Task statement
Look through the listing below and say how many lines contain the word "agent". Nothing else belongs in the reply.
== Material for the task ==
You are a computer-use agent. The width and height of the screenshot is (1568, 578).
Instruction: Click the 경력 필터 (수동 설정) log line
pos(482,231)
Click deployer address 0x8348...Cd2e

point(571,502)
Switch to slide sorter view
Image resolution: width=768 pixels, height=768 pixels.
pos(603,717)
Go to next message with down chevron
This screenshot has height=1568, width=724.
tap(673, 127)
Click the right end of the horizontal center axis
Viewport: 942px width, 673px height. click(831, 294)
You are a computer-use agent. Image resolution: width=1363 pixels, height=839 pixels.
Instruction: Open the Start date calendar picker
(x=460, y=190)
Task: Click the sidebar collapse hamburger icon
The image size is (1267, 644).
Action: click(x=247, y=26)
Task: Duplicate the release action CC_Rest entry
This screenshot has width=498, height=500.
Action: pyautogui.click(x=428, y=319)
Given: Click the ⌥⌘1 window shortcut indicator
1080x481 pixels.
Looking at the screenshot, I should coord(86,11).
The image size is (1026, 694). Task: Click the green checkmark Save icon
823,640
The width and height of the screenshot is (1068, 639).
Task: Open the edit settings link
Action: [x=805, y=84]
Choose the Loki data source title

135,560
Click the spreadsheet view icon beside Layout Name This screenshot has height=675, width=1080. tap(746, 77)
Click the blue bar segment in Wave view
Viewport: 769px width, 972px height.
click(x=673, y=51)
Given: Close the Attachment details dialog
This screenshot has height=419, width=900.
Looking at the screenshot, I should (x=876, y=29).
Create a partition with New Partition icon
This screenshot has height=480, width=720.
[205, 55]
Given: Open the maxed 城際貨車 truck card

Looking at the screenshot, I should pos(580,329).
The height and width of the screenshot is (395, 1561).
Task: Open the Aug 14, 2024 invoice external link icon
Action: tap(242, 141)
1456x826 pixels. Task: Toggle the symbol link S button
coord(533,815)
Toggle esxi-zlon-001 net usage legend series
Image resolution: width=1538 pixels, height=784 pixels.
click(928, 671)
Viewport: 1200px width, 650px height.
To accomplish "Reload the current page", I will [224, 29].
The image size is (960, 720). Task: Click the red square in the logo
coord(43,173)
===
Result
2